Chinese purchases of TIF products represent a significant proportion of sales. Around c.15% of total sales are purchases in China and another 15% are purchased by Chinese tourists abroad. There is also ample room to grow in China as new product lines are being rolled out (these are existing products from the global range). China is also significant underpenetrated in terms of store footprint (currently only 13% of global TIF stores are in China – the largest global market for luxury jewelry). Both factors provide a significant runway for growing offline sales in China (c.90% of TIF global sales are offline) above consensus forecasts.

In addition, TIF has developed a partnership with TMALL (Alibaba’s online shopping portal) to drive online sales. This may seem counterproductive for a luxury good, but Chinese consumers are extremely familiar with online and mobile only shopping even for luxury goods (for example TUMI has a storefront on AliExpress). Most hype/brand awareness and marketing is done through online channels in China, therefore having an online storefront on Alibaba, JD or other platform has become a requirement for successful retailers. The online partnership whilst at present is a small operation, does provide upside (not currently valued separately) which may evolve to be a significant contributor to valuation over the long-term.

Shadow imports (Daigou channels) represent a large proportion of international purchases by Chinese consumers. These are undeclared ‘imports’ by groups of individuals who then sell through private networks in China. Daigou channels exist due to the pricing differential between domestic China purchases (+10-30% ASP) and purchases of the same item in the US or Europe. The Chinese Government is clamping down on shadow imports, which will begin to force Chinese consumers to purchase at domestic TIF stores. This represents an incremental upside as every additional $ spent due to ASP increases drops through to earnings. Chinese customers purchasing high-end jewelry tend to be less price sensitive therefore the risk of lost sales is small. On top of this, there will be manufacturing and logistics gains as the business increases volumes in China.

As the business moves East, margins will improve from higher ASP and cheaper retailing, manufacturing and logistics costs. There will also be a continued increase in Chinese tourists abroad (only 6% of the Chinese population hold passports vs. 42% for the US), which offers significant long-term upside.

The estimated potential incremental equity value is c.$1bn+ (c.$10-15+ per share if 15% of total sales can be moved back to domestic China stores (i.e. removing shadow imports); there is also significantly more upside from increasing volumes as more traffic enters domestic stores. Assuming a higher growth multiple on the Chinese business vs. the current multiple would also significantly increase the value that should be attributed to China.

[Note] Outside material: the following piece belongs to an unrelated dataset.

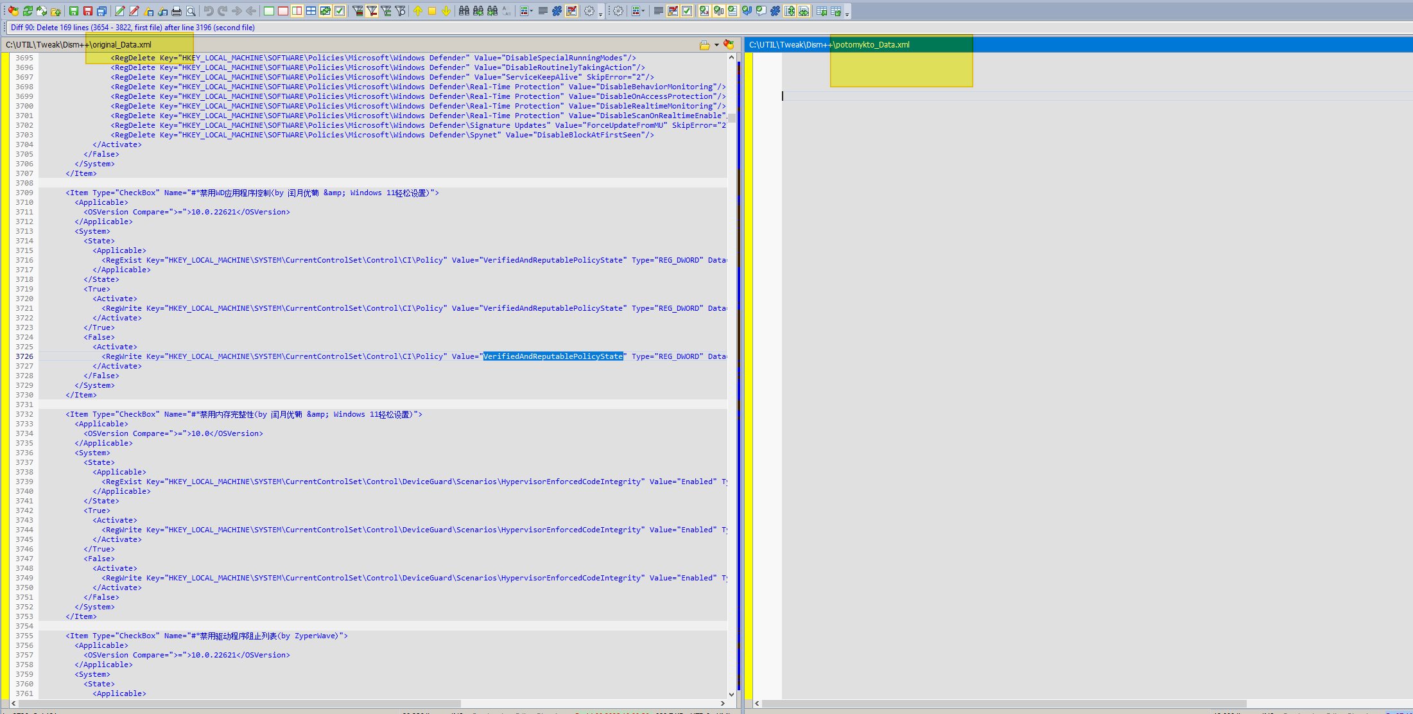Image resolution: width=1413 pixels, height=714 pixels.
Task: Click the red Save second file icon
Action: coord(88,11)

Further improving the fundamental business

A number of recent changes have strengthened the core business: The October 2017 leadership change, and implementation of product innovation and marketing refresh have all been positive. In particular (i) effective marketing creating a larger brand halo (e.g. 11/17 Blue Box Café opening); (ii) improved training of staff under an inspiring CEO; (iii) product innovations such as the “paper flowers” launch in Q218.

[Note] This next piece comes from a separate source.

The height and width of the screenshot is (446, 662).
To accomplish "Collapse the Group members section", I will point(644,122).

These catalysts are likely priced in through consensus estimates but provide additional strength to the underlying investment proposal and further add to the fundamentally attractive business proposition.

The above outlines why TIF is an attractive business (sales growth c. 5-10% p.a.; EBITDA margins consistently c.25%; around $1bn of cash on hand (c.7% of market cap); and generating c.$500m of FCF p.a. (4% of market cap.); combined with significant upside created by an opportunity to invest at a discount (created by short-term dislocation in valuation), and await a peak earnings surprise in the next two quarters of 2019.